◆ **WORK INSTRUCTIONS**
Scan the records for "Open". Show the matching lines.
------------------------------
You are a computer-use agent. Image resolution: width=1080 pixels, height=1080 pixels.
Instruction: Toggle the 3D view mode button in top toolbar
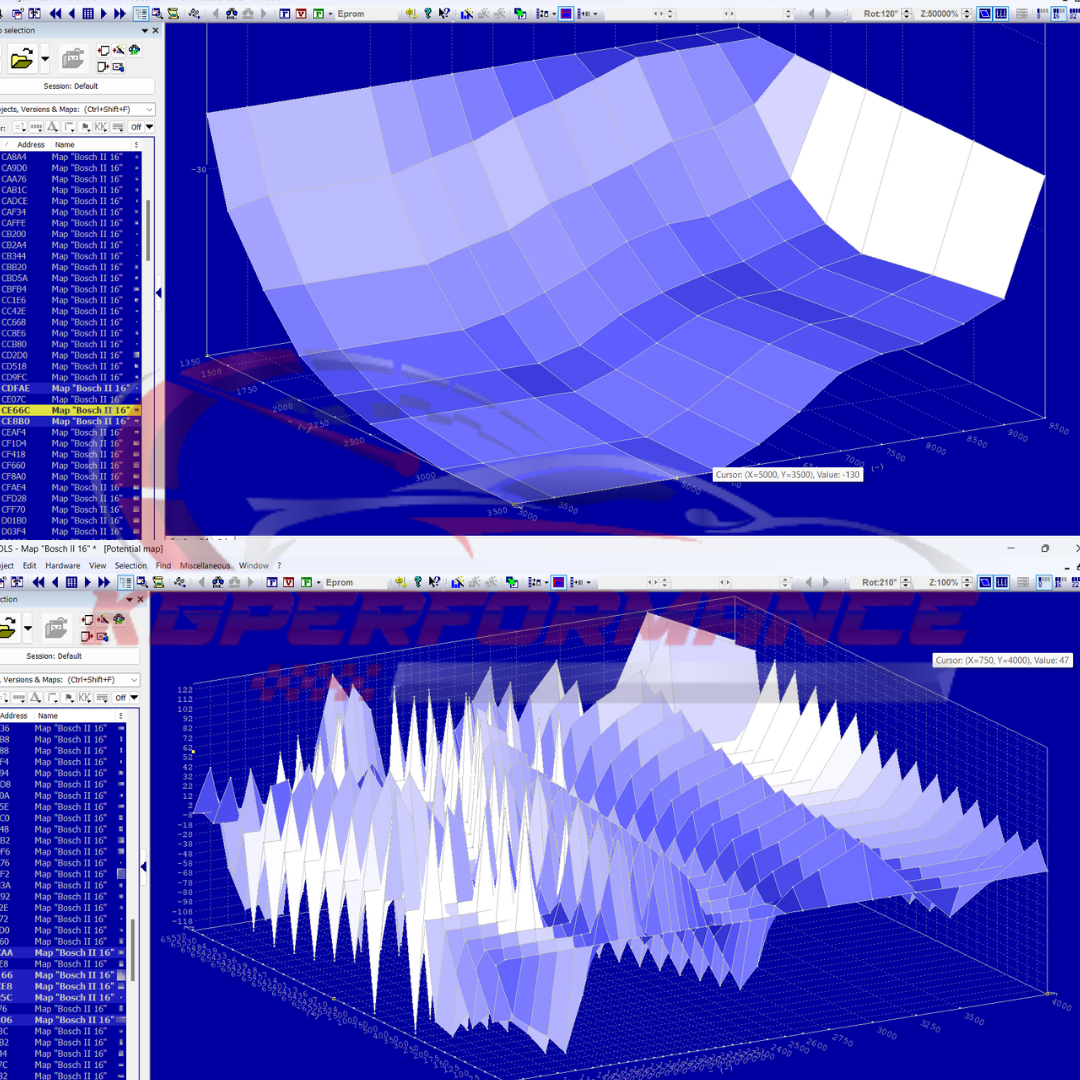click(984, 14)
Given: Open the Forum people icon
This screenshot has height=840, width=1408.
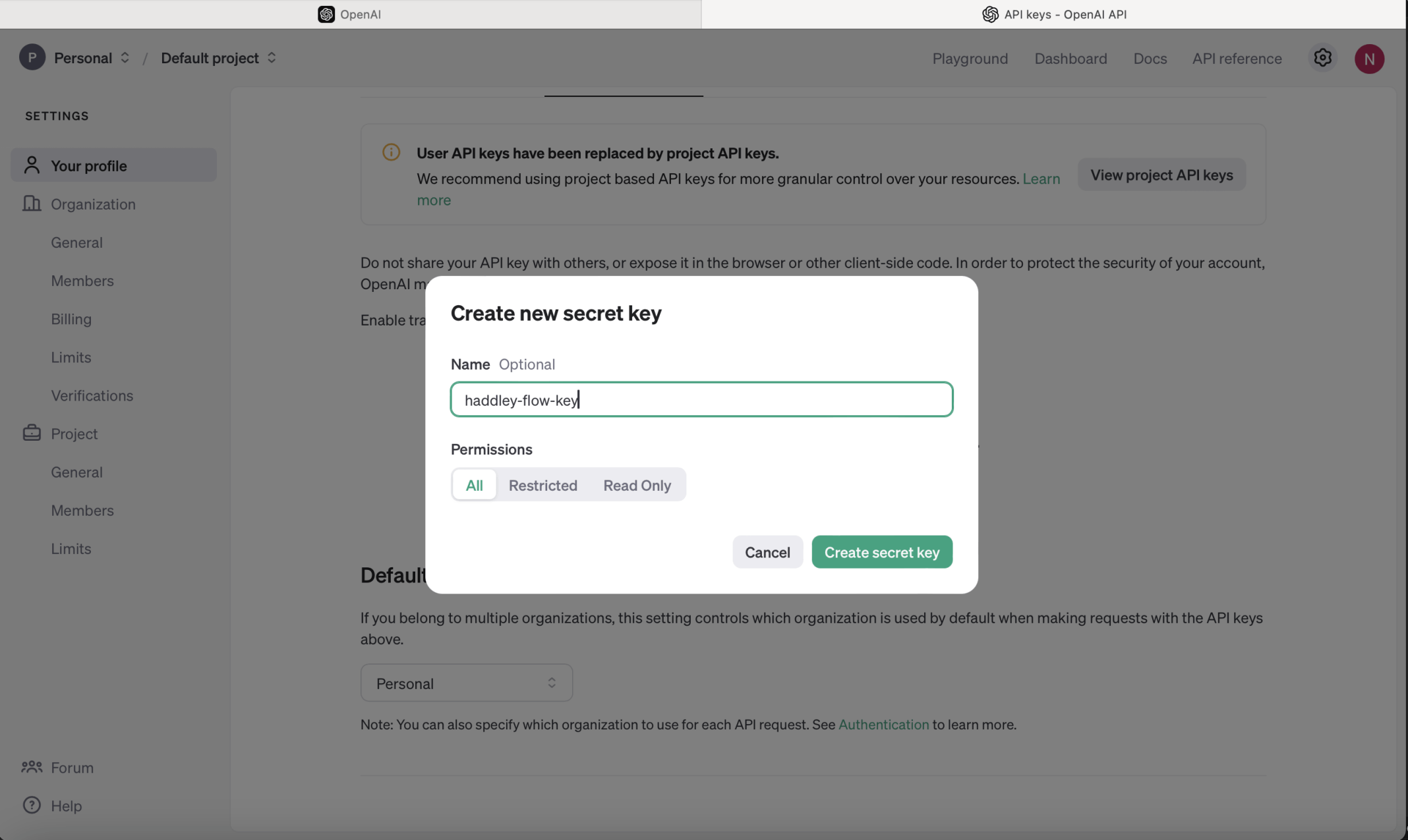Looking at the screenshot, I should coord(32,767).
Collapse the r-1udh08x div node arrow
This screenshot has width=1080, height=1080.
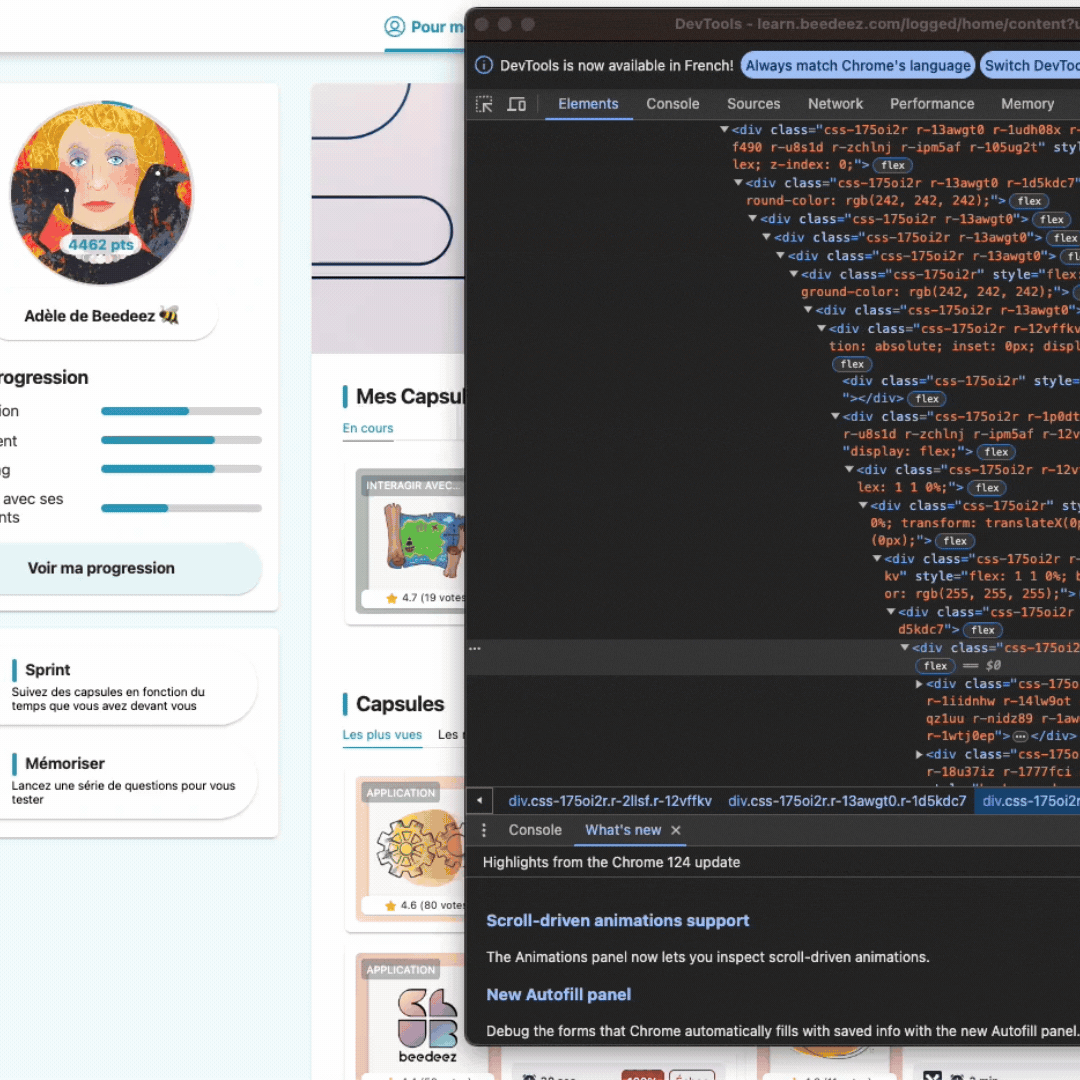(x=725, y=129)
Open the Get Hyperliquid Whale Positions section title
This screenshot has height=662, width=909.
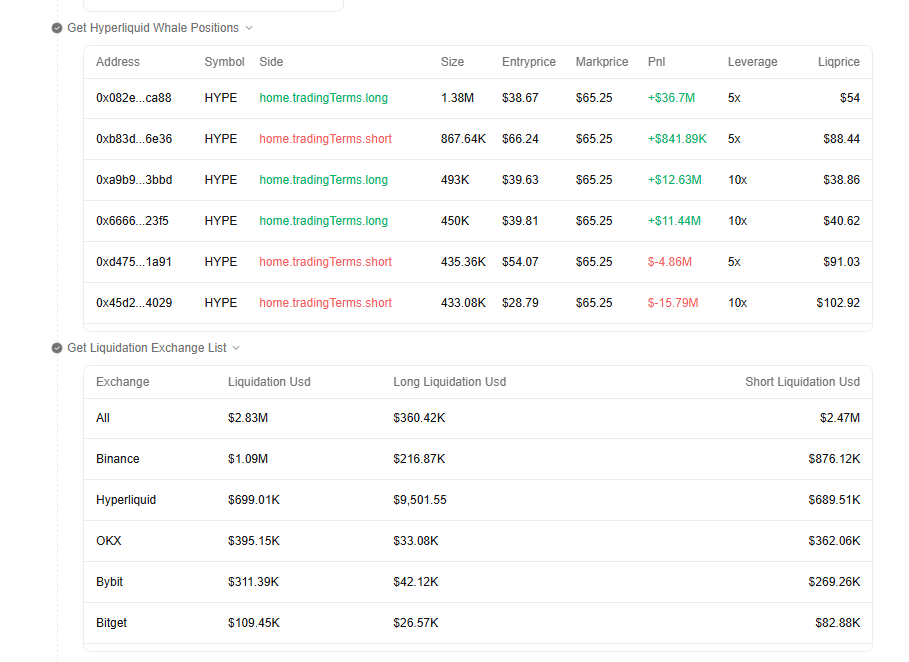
------------------------------
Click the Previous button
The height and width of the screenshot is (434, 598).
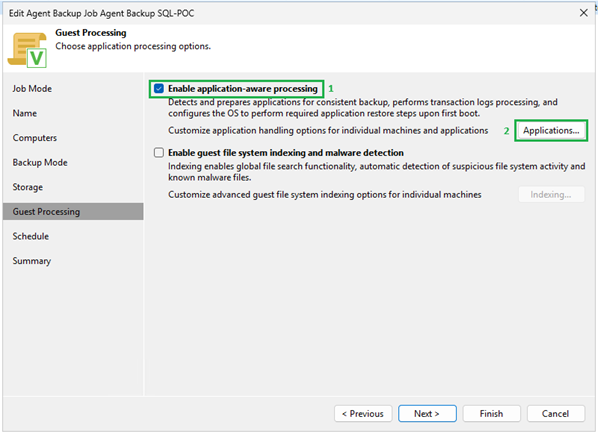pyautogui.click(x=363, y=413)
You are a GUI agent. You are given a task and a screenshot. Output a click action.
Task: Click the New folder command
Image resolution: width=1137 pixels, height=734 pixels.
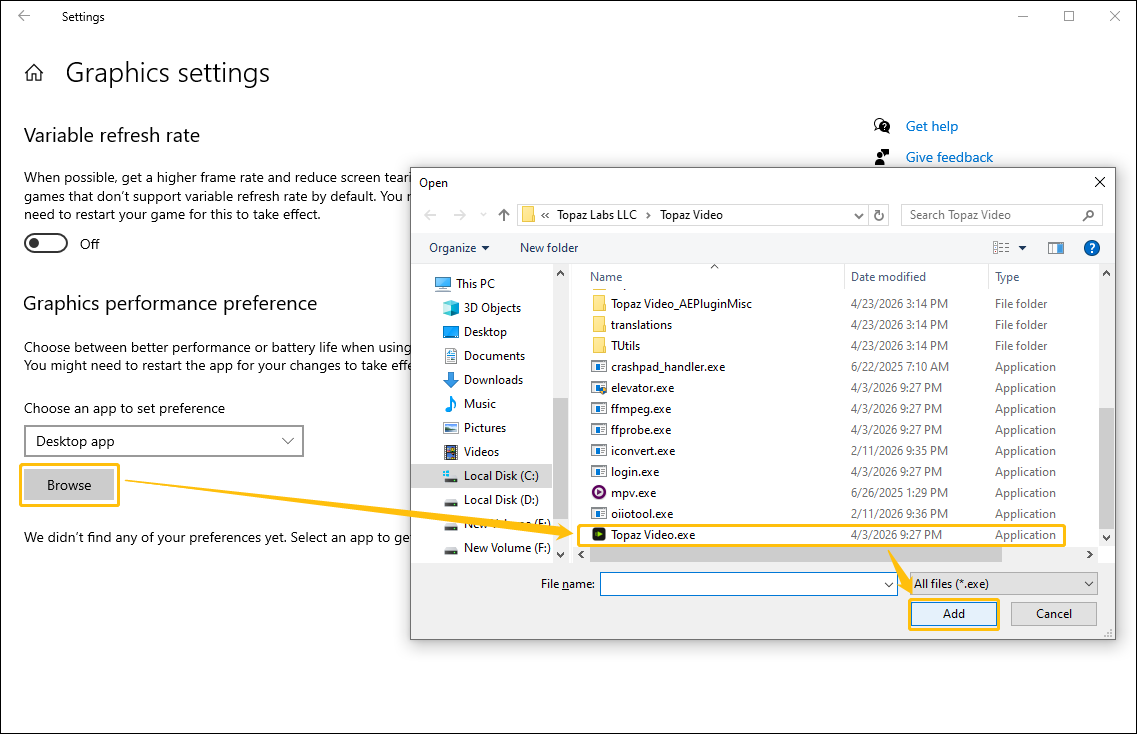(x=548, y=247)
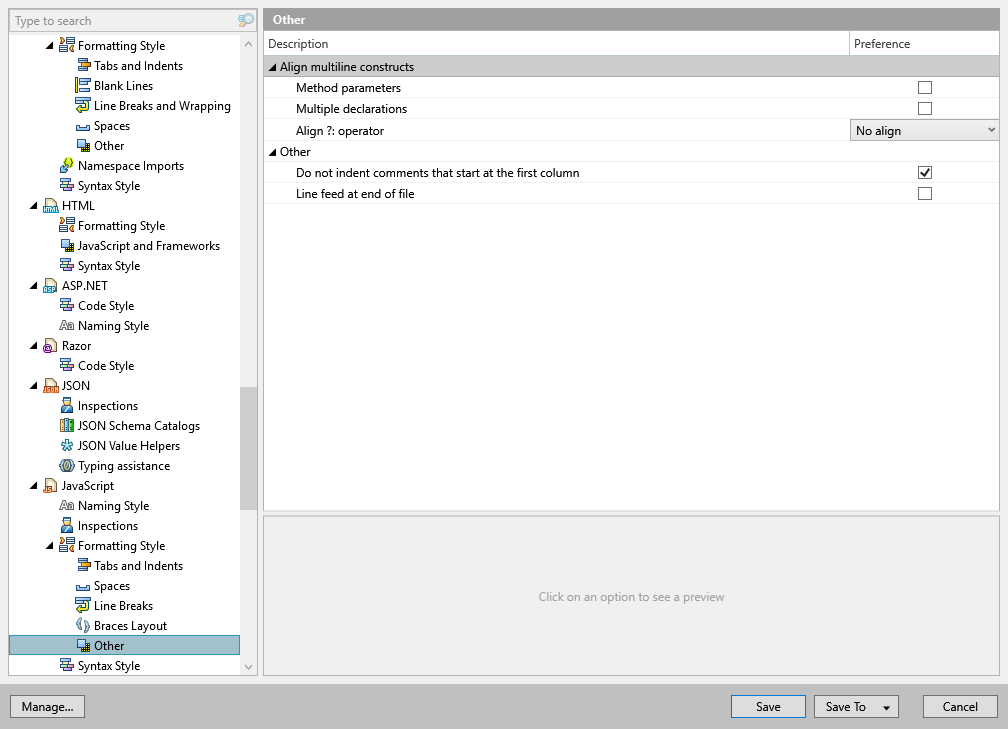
------------------------------
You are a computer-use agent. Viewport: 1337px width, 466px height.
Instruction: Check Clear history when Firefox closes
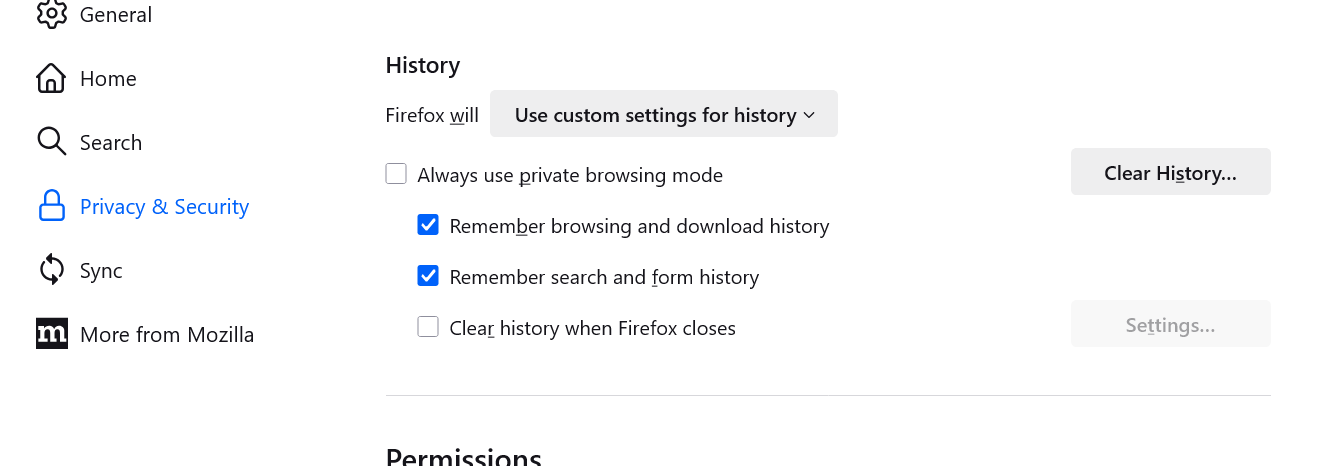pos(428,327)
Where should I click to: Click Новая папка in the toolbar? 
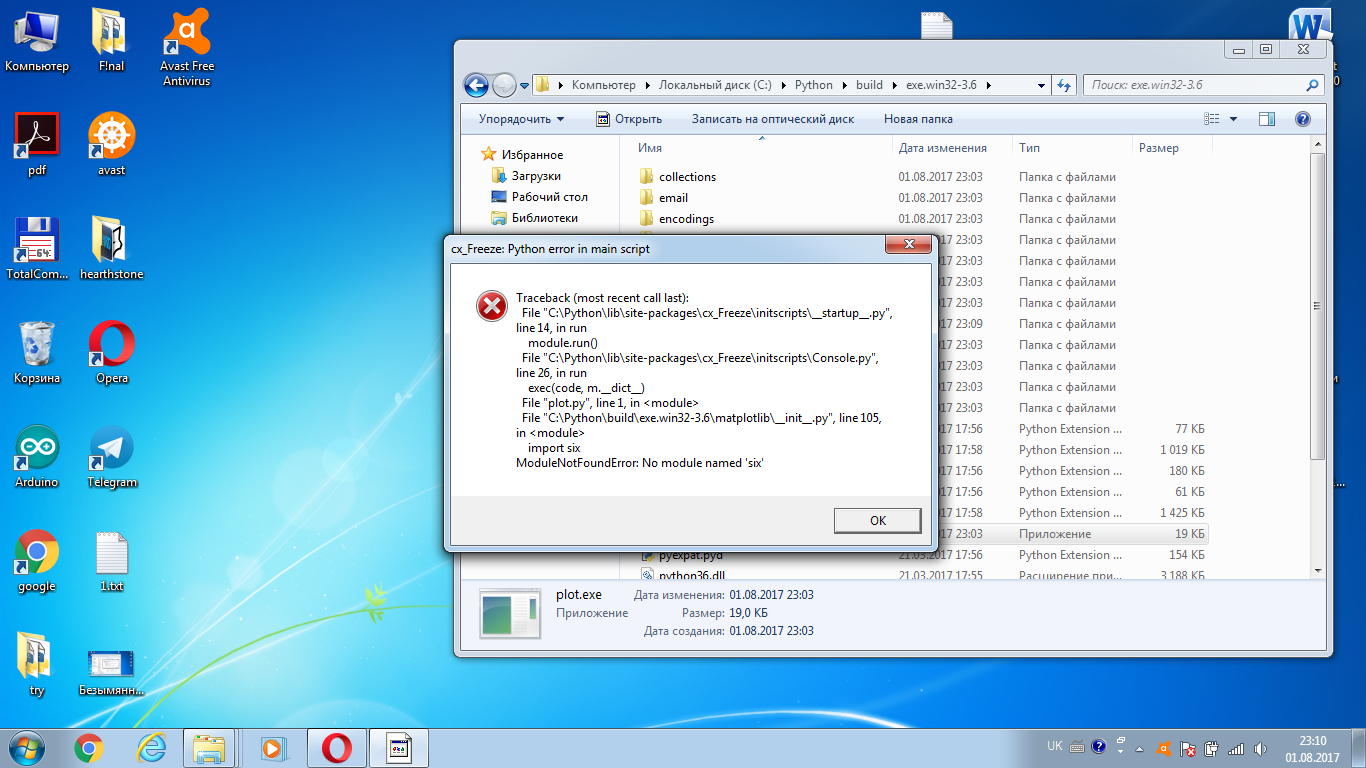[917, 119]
------------------------------
◆ **REPLY**
Given: Open the Forum people icon
Open the Get Hyperliquid Whale Positions section title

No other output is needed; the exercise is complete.